I must go down to the seas again, for the call of the running tide
Is a wild call and a clear call that may not be denied;
And all I ask is a windy day with the white clouds flying,
And the flung spray and the blown spume, and the sea-gulls crying.
I must go down to the seas again, to the vagrant gypsy life,
To the gull’s way and the whale’s way where the wind’s like a whetted knife;
And all I ask is a merry yarn from a laughing fellow-rover,
And quiet sleep and a sweet dream when the long trick’s over.
I guess I have felt the allure of the sea ever since learning that poem many years ago. At times I wonder what it would be like to work as a seaman on an ocean going vessel. Champ and I saw one such vessel gliding by us as it was leaving the port of Brunswick, traversing the St. Simon’s Sound on its way out to the Atlantic.
The Polaris Ace
I was walking down the beach and noticed that Champ had stopped. He was staring out at the water, so I turned to see what he was looking at. Just a few hundred yards off the shore was this large vehicle transport ship gliding swiftly, and quietly by. The ships offload cars in Brunswick then go to pick up some more.
Champ Near Where We Saw the Polaris Ace
After we made it around to the Atlantic side of the island, Champ began discovering mysterious creatures on the beach. He is wary of things he doesn’t recognize, and approaches with great caution.

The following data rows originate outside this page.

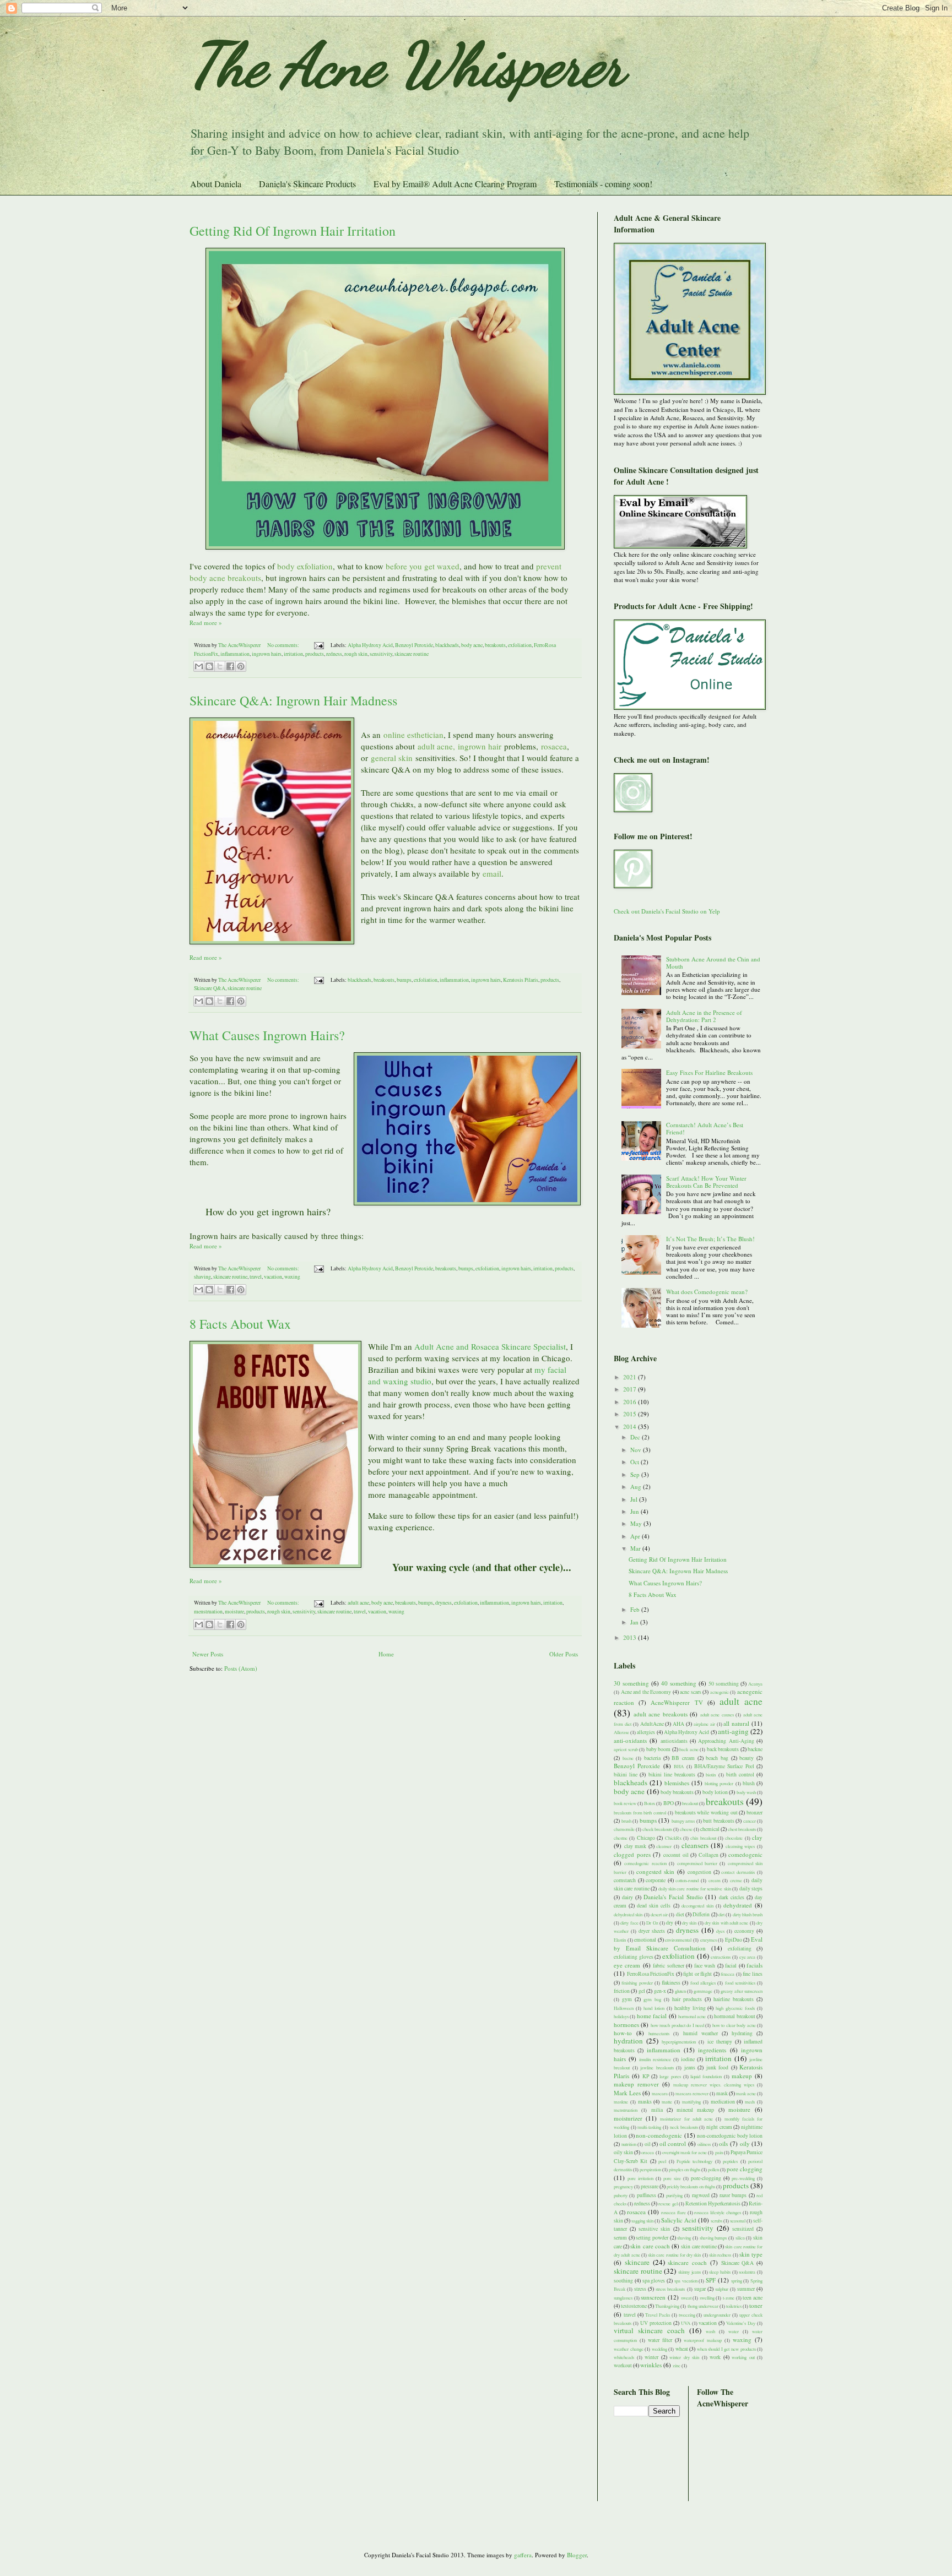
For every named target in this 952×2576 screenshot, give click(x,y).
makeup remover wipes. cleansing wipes (713, 2085)
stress (640, 2288)
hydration (628, 2041)
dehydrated (737, 1905)
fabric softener (668, 1965)
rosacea (636, 2212)
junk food (717, 2067)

Champ and the Shell of a Horseshoe Crab
Getting a Little Closer
As we walked a little further along, we also came across a blue crab on the beach. It wasn’t alive, but Champ wasn’t taking any chances.
Champ and the Blue Crab
About a mile south on the Atlantic side of Jekyll Island one comes to Driftwood Beach. This is the most scenic beach area on the island. Storms and tides have eroded the ground in the maritime forest that borders the beach. As the soil was washed away some of the trees were no longer in the forest, but found themselves on the beach. It is an unusual spectacle to see pine and oak trees standing upright in the middle of a sandy beach. The roots of the trees have been laid bare, like fingers trying to maintain a hold upon the earth so they can remain upright. It is a very intriguing sight to behold and I never get tired of it.
Pine Tree on Driftwood Beach
Lonely Sentinel on Driftwood Beach
As the beach walker progresses southward they begin to spot an isolated tree here and there. Some have toppled over and they seem fairly well preserved, evidently due to the salt in the water. Some are polished smooth from wave action. Proceeding further south the trees on the beach become more numerous until you have to wend your way through them as if finding your way through a maze. It is an odd sight to see so many trees with no soil grass, ferns, or other plants around them. The ocean has stripped all away leaving this portion of the island forest exposed and lonely on the sandy beach.
It’s a lot of fun riding a bike down this section of the beach, weaving in and out among the trees. I haven’t take my Catrike on the beach, and don’t intend to, as I don’t want to get salt water on the chain and cables. Salt water and steel produce rust almost instantly, so I have used only one bike on the beach and I rinse it off with fresh water afterwards.
The island has not changed much in the years since I first visited at the age of 16. Bike trails have been added, and in the last decade the old convention center was replaced with a new one. Groundbreaking took place about a month ago for a new shopping center to replace the 1960s era strip shopping center that was torn down about five years ago.
The photo below shows me sitting on the Jekyll Pier in 1984 when I was 23 years old. I will save you the trouble of doing the math. I am 52 years old now.
The image quality is not very good as this was taken as a snapshot of a printed photograph. They did not have digital cameras in 1984.
Champ and I look to make the most of our last two weeks here on the island, then The Dreamer bus must pack up and follow the pillar and the cloud to our next resting spot.